## What is being asked
Only the count is expected: the number of lines below that contain "Tubes".

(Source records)
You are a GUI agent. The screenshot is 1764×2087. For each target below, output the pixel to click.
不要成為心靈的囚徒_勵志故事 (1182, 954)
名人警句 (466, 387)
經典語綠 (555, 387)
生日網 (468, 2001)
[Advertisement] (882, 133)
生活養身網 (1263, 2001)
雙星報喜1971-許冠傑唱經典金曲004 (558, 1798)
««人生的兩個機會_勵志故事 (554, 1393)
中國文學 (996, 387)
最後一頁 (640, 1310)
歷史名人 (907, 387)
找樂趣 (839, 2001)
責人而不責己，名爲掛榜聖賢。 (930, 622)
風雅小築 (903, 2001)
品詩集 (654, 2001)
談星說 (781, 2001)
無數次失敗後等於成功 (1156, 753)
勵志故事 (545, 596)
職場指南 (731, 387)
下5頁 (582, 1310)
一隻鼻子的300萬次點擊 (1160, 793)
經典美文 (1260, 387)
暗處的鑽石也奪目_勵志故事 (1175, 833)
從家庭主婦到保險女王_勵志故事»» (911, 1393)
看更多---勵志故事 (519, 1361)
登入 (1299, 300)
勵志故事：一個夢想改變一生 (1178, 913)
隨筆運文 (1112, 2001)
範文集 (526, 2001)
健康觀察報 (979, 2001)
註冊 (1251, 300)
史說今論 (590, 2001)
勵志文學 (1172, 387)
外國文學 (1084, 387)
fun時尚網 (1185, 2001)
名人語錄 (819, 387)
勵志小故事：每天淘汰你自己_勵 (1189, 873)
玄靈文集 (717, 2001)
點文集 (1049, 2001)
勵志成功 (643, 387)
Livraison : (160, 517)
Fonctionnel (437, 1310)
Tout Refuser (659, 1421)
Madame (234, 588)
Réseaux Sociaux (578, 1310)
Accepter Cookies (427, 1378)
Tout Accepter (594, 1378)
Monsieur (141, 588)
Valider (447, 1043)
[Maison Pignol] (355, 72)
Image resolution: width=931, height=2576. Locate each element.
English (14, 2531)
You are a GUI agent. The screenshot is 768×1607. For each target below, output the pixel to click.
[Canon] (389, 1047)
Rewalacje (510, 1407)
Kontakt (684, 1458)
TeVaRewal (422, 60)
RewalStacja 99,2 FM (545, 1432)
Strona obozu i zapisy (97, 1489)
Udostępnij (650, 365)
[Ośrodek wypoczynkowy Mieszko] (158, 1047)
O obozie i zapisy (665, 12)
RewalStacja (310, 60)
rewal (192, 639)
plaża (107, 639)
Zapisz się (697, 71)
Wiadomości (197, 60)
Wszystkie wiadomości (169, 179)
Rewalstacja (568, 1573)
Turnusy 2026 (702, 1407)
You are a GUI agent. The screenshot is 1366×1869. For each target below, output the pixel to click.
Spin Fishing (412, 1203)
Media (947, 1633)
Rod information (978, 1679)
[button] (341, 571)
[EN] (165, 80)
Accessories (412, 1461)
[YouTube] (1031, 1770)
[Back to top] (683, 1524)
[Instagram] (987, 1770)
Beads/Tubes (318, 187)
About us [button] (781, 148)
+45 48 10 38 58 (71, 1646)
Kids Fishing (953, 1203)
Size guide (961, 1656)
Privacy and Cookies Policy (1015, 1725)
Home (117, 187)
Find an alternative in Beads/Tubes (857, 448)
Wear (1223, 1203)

## Solution for this problem
2